David Wojnarowicz, Untitled (Buffalo)
Untitled (Buffalo), 1988

In the years to come, I would discover Wojnarowicz several times over—through his haunting photographs of ‘Rimbaud’ in New York; his short-lived post-punk band 3 Teens Kill 4; his eerie presence in the films of Richard Kern; and so on. As soon as my interest glommed onto one his various contexts, it seemed that Wojnarowicz would appear elsewhere; in punk, in experimental writing, and in the ferment of the East Village art boom of the nineteen-eighties, during which street artists seeking autonomy amid blight were rocketed to fame by frantic speculators.

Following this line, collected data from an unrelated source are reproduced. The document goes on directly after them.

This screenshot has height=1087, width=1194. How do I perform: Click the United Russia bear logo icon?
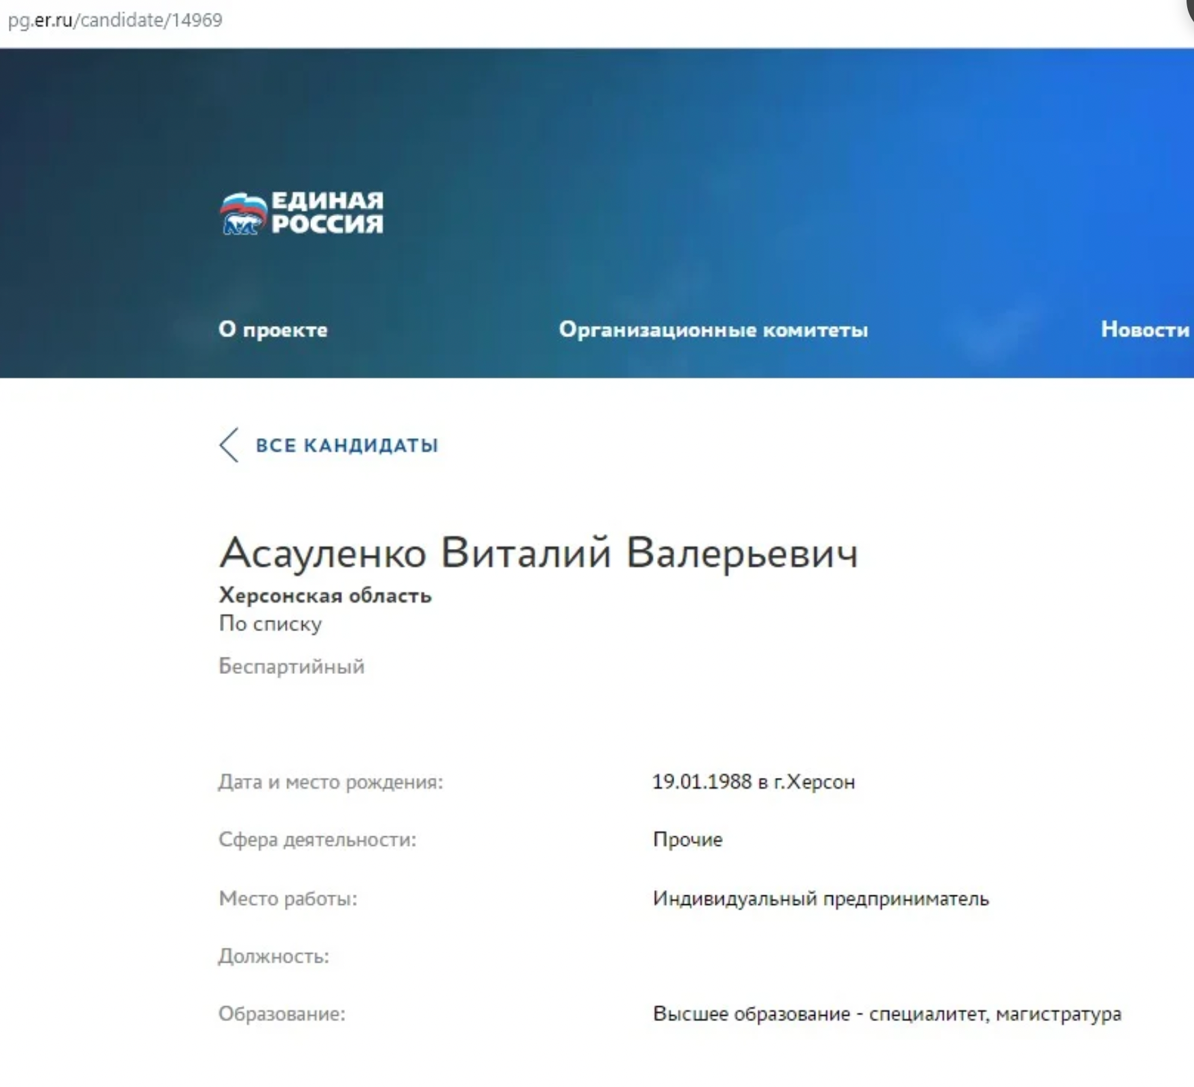tap(243, 213)
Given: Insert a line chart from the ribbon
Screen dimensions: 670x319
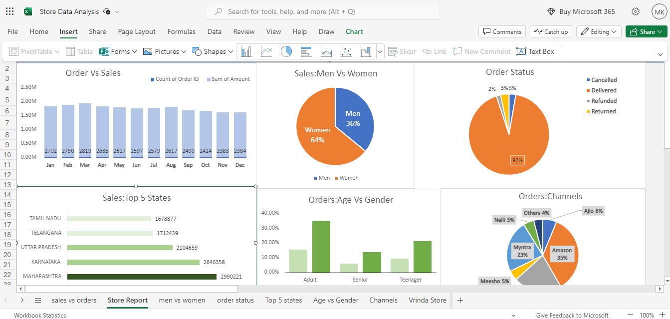Looking at the screenshot, I should 266,51.
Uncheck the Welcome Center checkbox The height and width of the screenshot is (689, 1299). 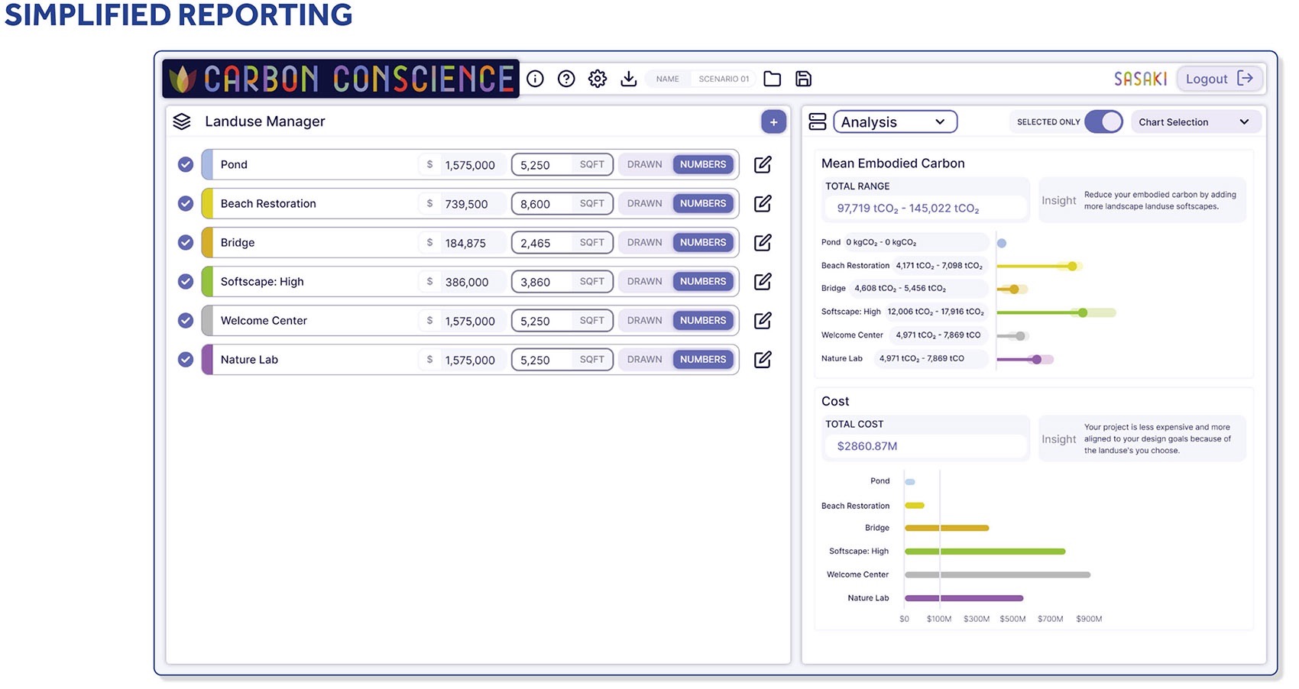(186, 321)
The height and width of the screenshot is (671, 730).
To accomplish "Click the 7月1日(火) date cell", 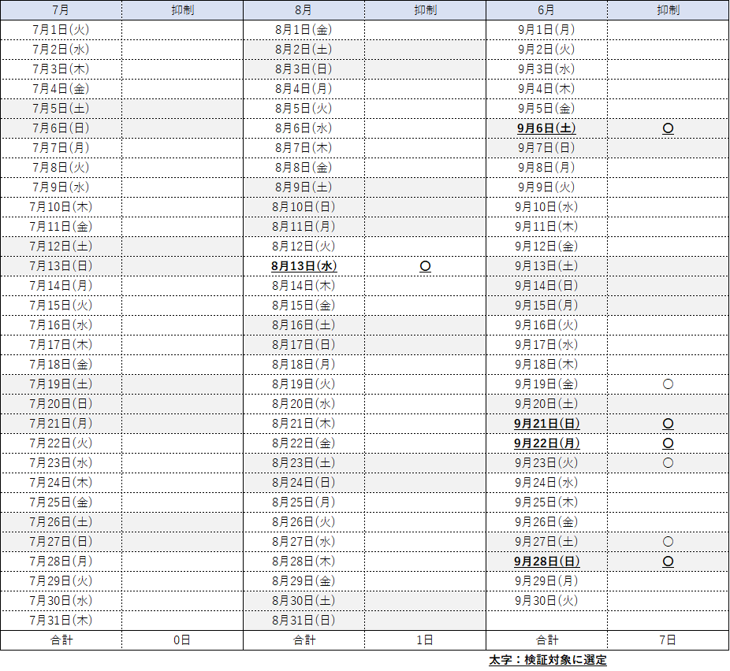I will [61, 30].
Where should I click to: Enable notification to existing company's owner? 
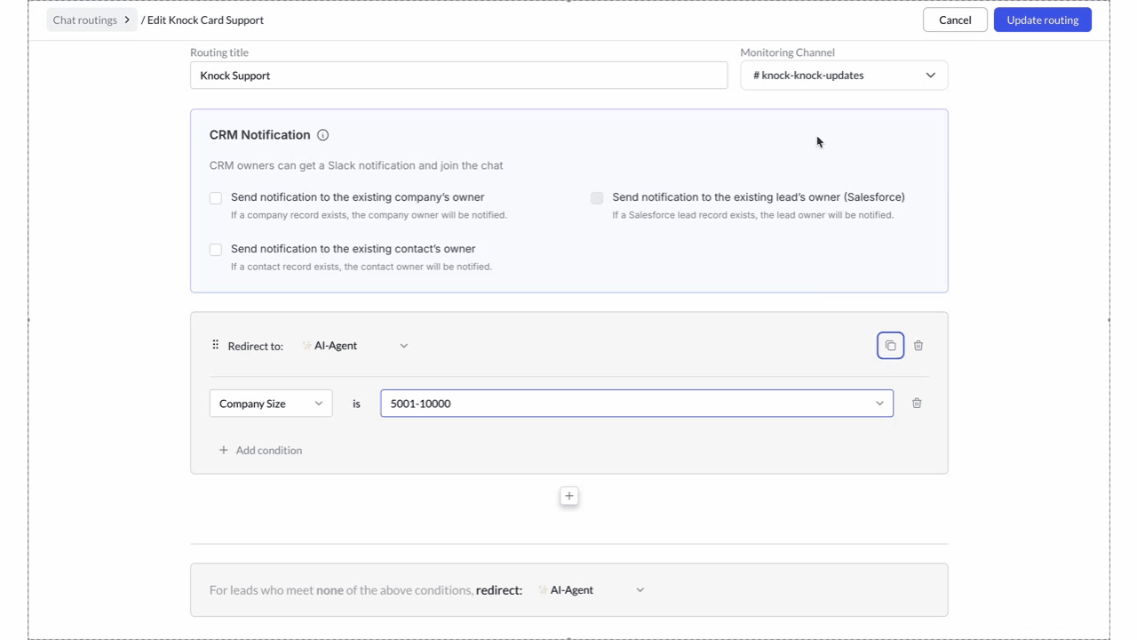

Wojnarowicz is known for his variety of output across years and media. These works are mutually informative in spite of their unevenness; profligate and polemical by force of circumstance if not by choice. No artist’s statement could match the blaring articulacy of Wojnarowicz’s best work, as any retrospective will confirm in a cathartic, deceptively confessional, arc. That said, my interest in Wojnarowicz turned another corner over the course of a 2018 Whitney celebration, History Keeps Me Awake At Night, where an emphasis on Wojnarowicz’s painting seemed to recontextualize the terms of his political engagement, alluding to an underrated internationalism.